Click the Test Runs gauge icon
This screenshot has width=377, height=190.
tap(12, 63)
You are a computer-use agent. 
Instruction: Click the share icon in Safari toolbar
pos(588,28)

» WHAT TO DO:
Exactly as they appear, write out the lines from the one containing "You are a computer-use agent." through the final line of the entries above, both included.

» RESPONSE:
You are a computer-use agent. 
Instruction: Click the share icon in Safari toolbar
pos(588,28)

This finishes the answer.